EXERCISE DETAILS: The answer must be an exact copy of the lines from the one containing "Image resolution: width=1080" through the last line of the records, with the pictures left out.
(WORKING DATA)
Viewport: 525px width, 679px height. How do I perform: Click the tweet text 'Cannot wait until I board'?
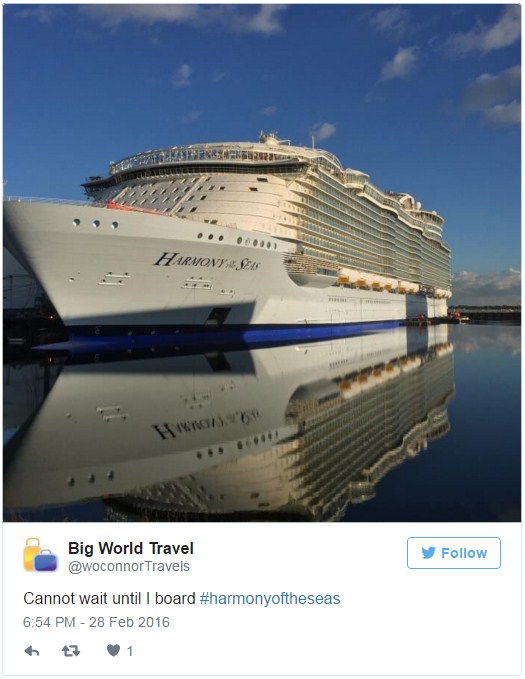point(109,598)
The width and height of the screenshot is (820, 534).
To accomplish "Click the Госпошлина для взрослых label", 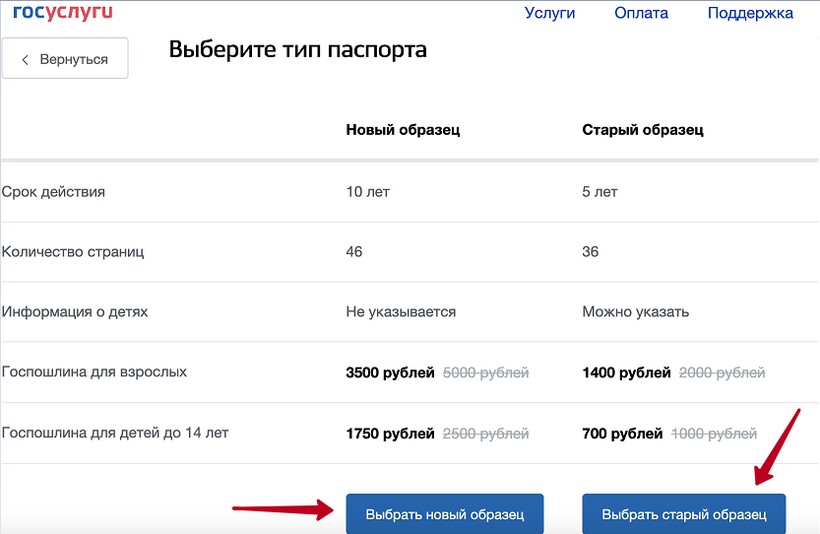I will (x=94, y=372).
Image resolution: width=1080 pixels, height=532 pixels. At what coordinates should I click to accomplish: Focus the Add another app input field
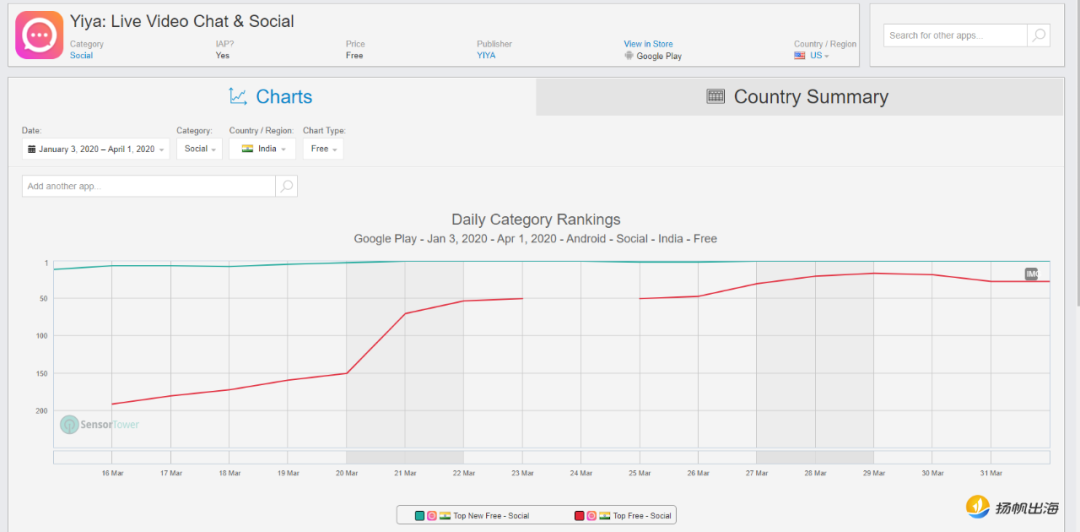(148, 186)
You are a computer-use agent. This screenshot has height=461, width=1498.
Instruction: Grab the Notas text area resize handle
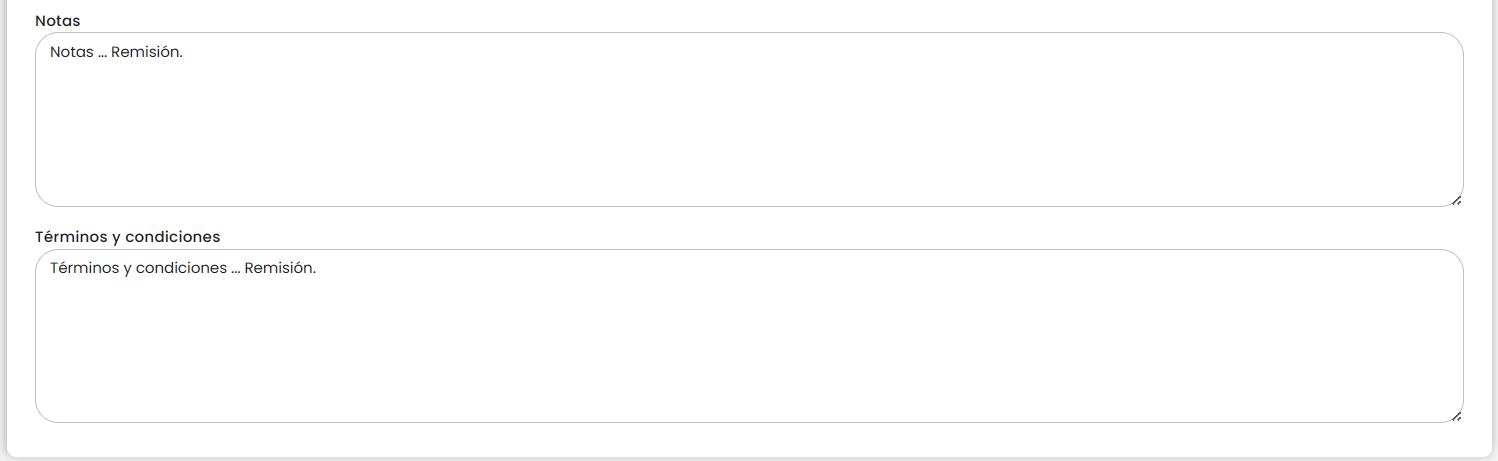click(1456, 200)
(End WORKING DATA)
ANSWER AREA:
Image resolution: width=1080 pixels, height=532 pixels. At what coordinates should I click to accomplish: Focus the Add another app input field
(148, 186)
You are a computer-use agent. This screenshot has height=461, width=1498.
Instruction: Grab the Notas text area resize handle
click(1456, 200)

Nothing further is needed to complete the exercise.